The original smartphone app had 3 million players, but the move to virtual reality should allow scientists to investigate in greater detail, even if on a smaller, focused sample potentially impacted people.
Currently there about 47 million people in the world living with dementia, a number that’s projected to rise to 130 million people by 2050 due to aging populations, according to the World Health Organization. There are currently no drugs that can prevent or slow dementia, but it is widely accepted that any future treatment will work only if doctors can get it to patients long before symptoms appear and the brain is irreversibly damaged.
What If?
Champagne might be expensive but there’s an excuse to splash out on a bottle now. A 2013 study from the University of Reading has recently resurfaced, concluding that drinking 1-3 glasses of champagne each week can boost brain health. The study, which was conducted on rodents, found that phenolic compounds in champagne improved spatial memory, which records information about the environment and then stores the information for future needs.

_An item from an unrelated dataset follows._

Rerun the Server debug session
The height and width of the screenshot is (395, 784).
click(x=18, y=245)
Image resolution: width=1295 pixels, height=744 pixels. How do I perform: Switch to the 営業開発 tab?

University of Reading Professor Jeremy Spencer notes the difference stating, that champagne, even though it “lacks flavonoids, is also capable of influencing brain function through the actions of smaller phenolic compounds, previously thought to lack biological activity.”
Could VR in the morning and champagne attack dementia? There’s only one way to find out, through researching scientists from ETH Zurich, University College London, University of East Anglia and University of Reading.